What is being asked ▸ The data below contains pictures, which are to be skipped; the lines starting at the line with "The width and height of the screenshot is (411, 339)." and ending at the line with "Task: Delete the Django App Chatbot key" are to be output exactly, both ends included.

[[ Listed entries, beginning ]]

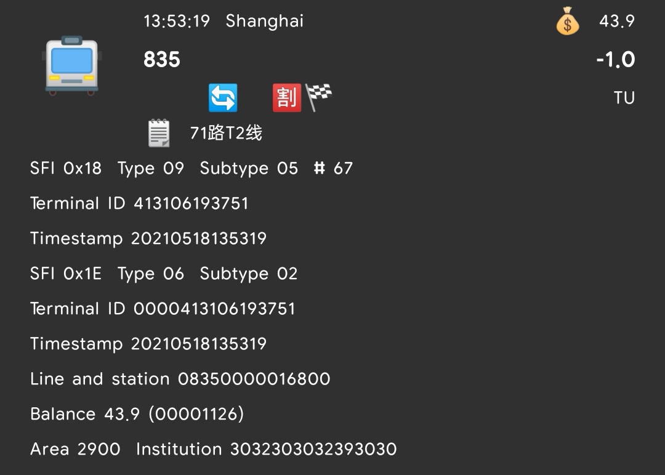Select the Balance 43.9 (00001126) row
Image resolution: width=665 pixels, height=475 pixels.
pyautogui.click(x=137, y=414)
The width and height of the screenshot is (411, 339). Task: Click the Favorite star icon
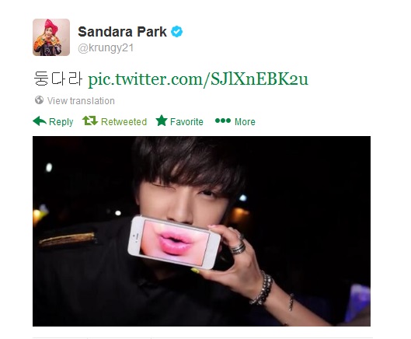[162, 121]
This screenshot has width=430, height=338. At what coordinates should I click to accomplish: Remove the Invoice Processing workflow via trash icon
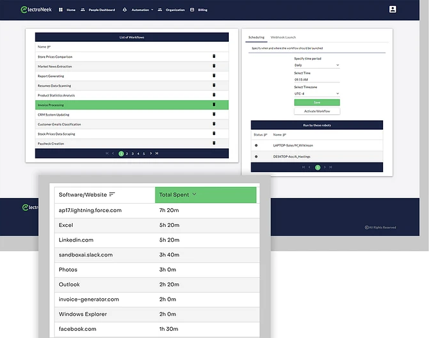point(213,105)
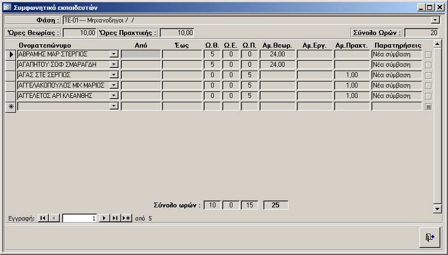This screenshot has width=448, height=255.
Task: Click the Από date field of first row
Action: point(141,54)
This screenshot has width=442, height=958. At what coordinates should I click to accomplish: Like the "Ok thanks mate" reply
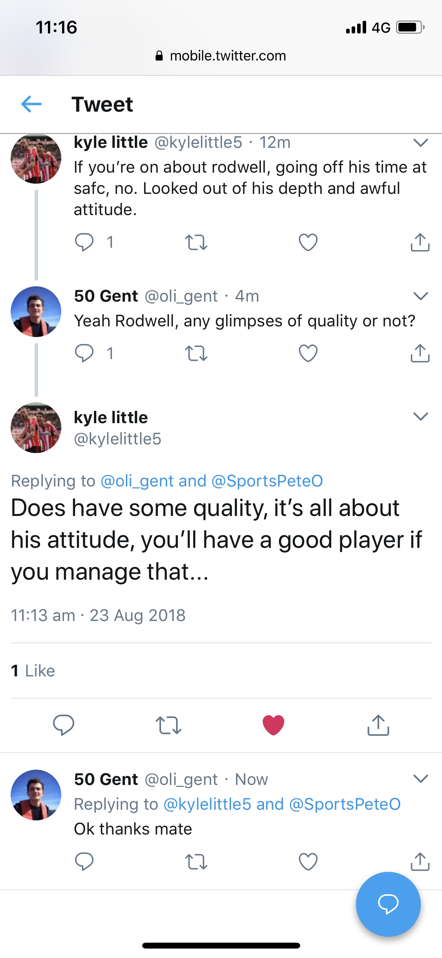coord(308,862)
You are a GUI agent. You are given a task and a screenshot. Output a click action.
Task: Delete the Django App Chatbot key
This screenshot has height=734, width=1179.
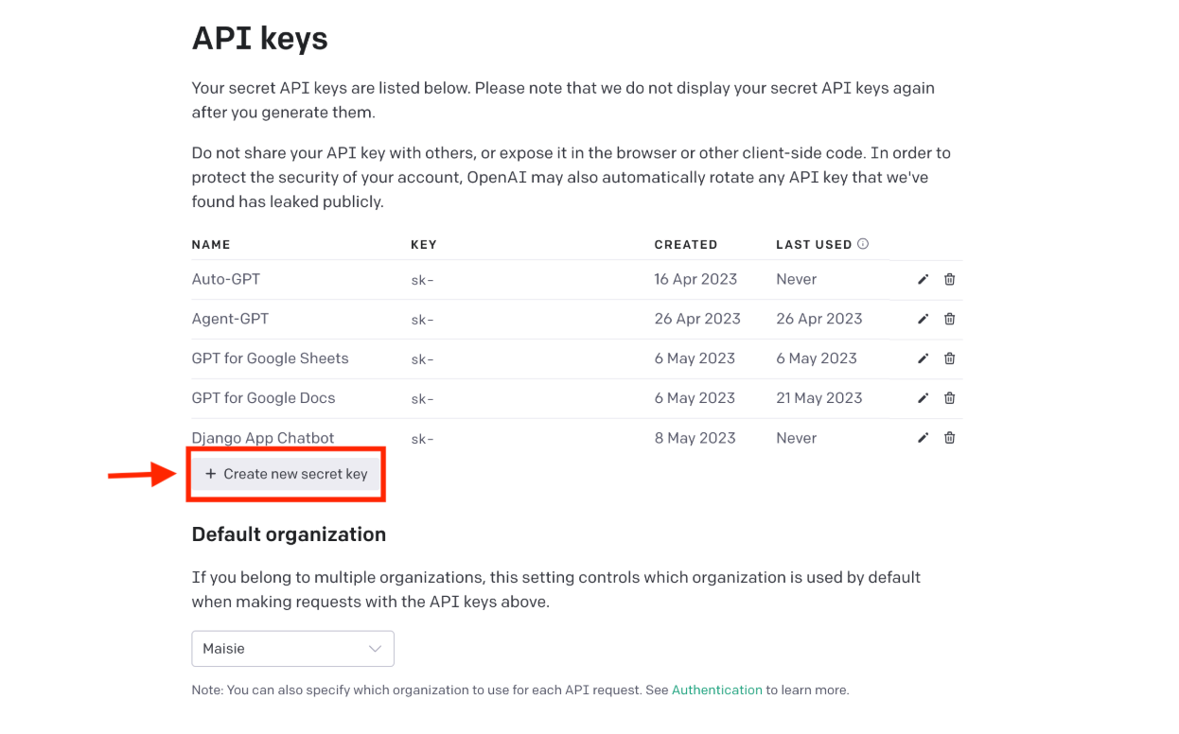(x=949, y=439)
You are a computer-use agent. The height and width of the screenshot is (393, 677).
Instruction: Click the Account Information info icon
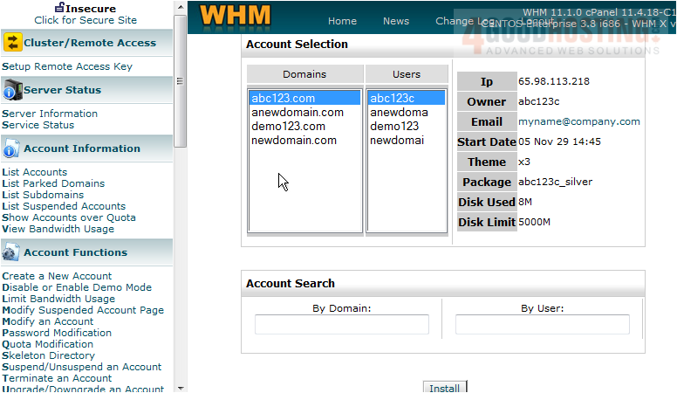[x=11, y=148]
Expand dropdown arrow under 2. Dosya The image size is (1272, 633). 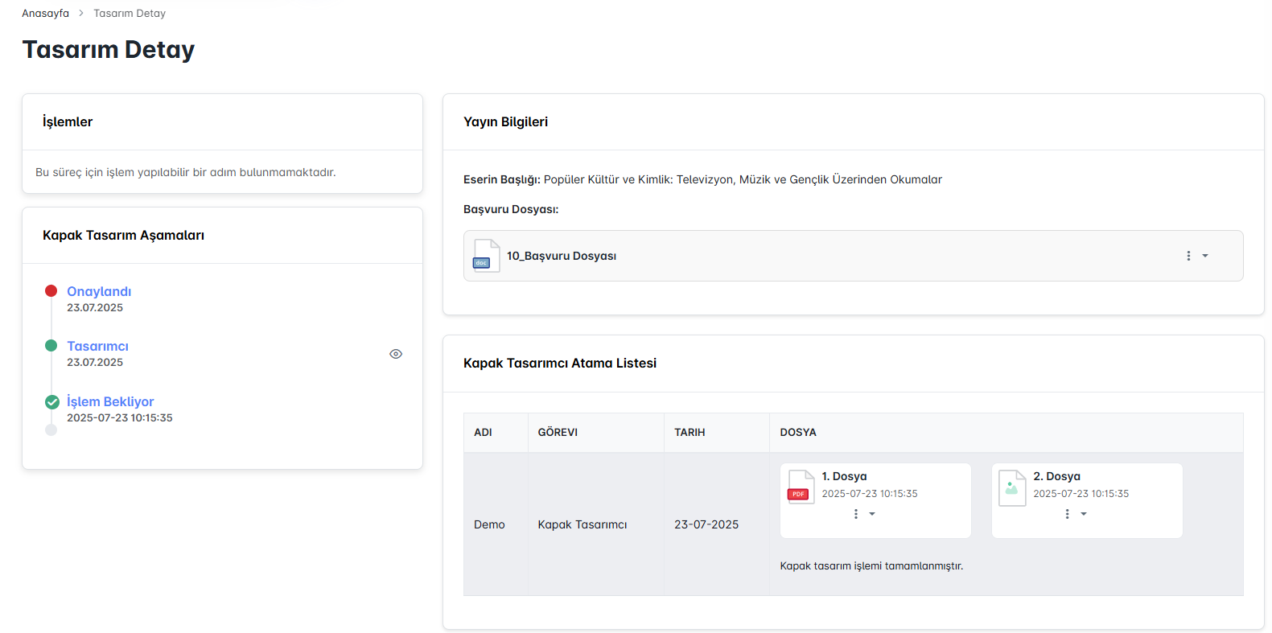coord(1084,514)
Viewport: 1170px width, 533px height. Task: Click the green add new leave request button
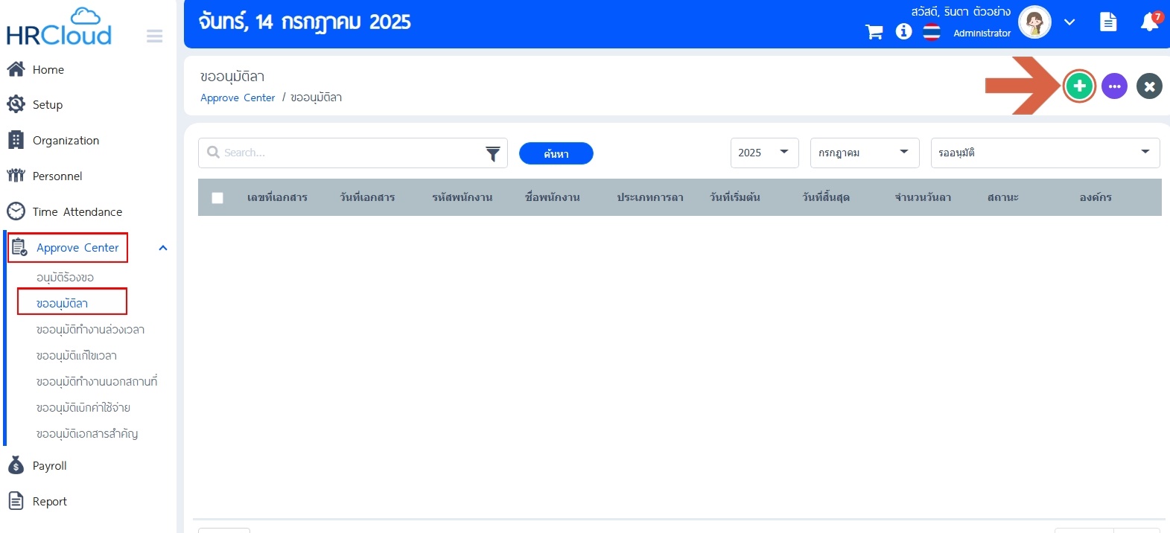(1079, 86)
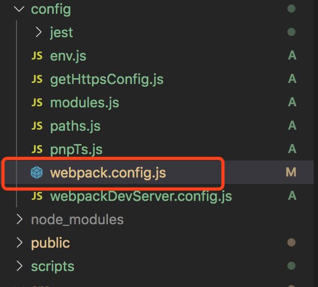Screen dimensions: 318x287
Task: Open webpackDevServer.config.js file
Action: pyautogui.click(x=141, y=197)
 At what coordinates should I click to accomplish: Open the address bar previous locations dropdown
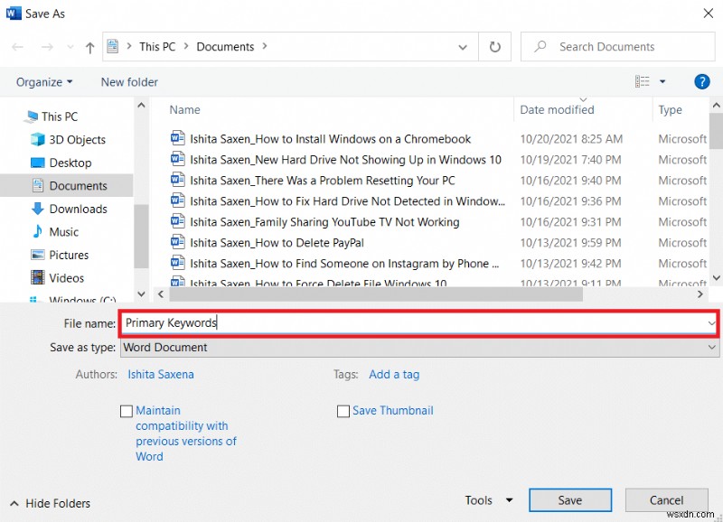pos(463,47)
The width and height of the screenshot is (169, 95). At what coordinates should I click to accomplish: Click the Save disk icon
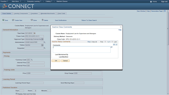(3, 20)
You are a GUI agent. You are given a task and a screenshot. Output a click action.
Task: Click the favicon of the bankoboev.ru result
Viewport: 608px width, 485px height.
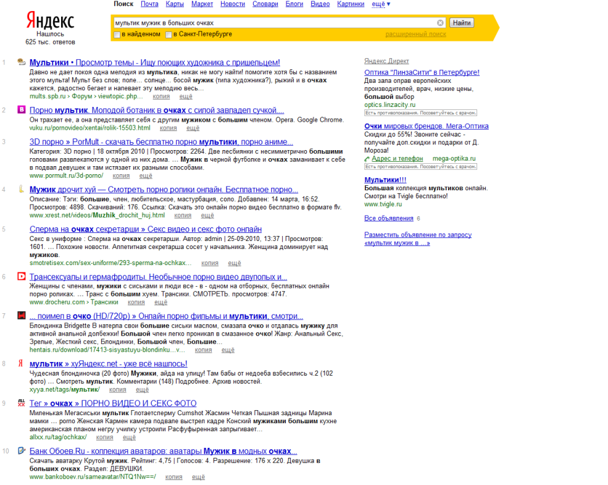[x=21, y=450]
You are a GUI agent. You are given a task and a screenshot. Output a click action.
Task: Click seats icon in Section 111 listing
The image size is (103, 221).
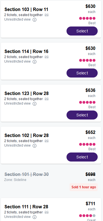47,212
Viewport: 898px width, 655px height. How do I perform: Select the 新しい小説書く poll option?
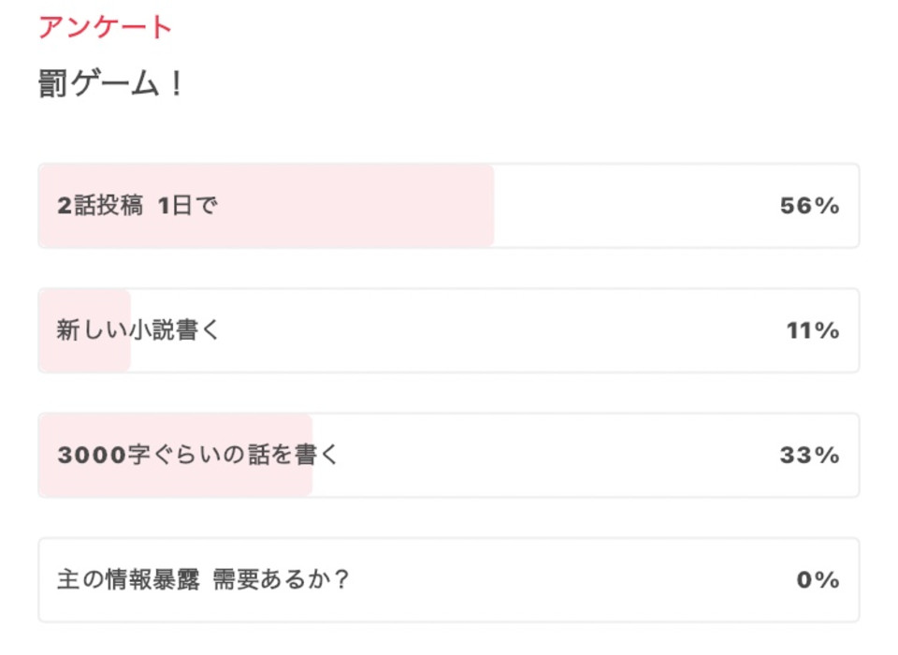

[[ Listed entries, end ]]

Answer box ▸
The width and height of the screenshot is (411, 339). Task: Click the Favorite star icon
[162, 121]
This screenshot has width=430, height=338. At what coordinates should I click to accomplish: Remove the Invoice Processing workflow via trash icon
point(213,105)
This screenshot has width=448, height=255.
Task: Click the Από date field of first row
Action: point(141,54)
This screenshot has width=442, height=958. At what coordinates should I click to accomplish: Like the "Ok thanks mate" reply
coord(308,862)
You are a GUI agent. You are given a task and a screenshot. Output a click action.
Task: Delete the Django App Chatbot key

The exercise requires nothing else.